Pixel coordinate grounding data
=-=-=-=-=
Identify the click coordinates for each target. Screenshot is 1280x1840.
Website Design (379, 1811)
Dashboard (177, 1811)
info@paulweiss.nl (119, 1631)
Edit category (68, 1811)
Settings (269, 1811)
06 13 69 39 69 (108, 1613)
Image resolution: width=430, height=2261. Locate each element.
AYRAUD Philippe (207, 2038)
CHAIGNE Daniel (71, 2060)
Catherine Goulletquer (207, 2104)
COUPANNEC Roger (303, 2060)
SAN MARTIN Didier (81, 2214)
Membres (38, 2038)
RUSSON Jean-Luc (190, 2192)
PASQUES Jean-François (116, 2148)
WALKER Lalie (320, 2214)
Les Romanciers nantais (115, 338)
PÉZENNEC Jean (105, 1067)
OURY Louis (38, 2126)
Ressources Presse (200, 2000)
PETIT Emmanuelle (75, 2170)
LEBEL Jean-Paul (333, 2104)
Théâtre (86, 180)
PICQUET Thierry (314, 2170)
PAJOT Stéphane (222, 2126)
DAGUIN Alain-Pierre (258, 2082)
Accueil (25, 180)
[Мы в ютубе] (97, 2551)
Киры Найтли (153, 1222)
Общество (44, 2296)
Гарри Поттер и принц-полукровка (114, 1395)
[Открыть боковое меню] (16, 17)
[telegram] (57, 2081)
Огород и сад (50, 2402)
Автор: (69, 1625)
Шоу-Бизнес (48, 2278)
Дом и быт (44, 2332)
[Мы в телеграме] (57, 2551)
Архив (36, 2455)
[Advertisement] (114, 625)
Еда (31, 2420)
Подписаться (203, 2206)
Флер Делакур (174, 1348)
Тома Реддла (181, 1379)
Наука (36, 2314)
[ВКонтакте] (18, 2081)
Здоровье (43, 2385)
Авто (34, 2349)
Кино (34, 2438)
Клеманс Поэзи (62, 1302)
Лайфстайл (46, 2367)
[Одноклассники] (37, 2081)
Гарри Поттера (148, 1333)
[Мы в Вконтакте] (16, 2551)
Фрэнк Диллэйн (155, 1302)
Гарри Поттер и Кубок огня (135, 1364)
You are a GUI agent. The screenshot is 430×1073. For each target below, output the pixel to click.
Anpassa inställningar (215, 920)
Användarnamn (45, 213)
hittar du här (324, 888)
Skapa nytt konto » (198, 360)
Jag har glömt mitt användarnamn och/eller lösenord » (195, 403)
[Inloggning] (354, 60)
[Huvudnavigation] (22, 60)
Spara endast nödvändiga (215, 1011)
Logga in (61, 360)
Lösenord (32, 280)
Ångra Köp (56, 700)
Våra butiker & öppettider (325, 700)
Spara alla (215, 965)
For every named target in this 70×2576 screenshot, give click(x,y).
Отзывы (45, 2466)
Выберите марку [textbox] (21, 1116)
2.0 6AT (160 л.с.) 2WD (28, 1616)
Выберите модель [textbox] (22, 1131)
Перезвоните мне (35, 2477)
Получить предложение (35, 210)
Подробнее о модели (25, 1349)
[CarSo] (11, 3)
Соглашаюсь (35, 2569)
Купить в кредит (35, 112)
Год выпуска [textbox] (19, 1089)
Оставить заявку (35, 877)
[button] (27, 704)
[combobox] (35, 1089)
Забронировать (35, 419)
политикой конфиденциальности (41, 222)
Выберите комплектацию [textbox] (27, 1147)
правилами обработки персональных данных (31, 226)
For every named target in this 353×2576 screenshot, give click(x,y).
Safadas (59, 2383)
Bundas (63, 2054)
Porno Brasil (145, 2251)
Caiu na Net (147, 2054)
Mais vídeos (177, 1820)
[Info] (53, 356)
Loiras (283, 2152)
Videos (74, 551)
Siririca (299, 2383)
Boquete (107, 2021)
=-=-=-=-=
- _Problem_
Wherever the line holding "Подробнее о модели (25, 1349)" falls in the entries above, copy exactly from it through the line holding "Выберите комплектацию [textbox] (27, 1147)", inclusive, and add nothing.

- _Output for this exercise_
Подробнее о модели (25, 1349)
[CarSo] (11, 3)
Соглашаюсь (35, 2569)
Купить в кредит (35, 112)
Год выпуска [textbox] (19, 1089)
Оставить заявку (35, 877)
[button] (27, 704)
[combobox] (35, 1089)
Забронировать (35, 419)
политикой конфиденциальности (41, 222)
Выберите комплектацию [textbox] (27, 1147)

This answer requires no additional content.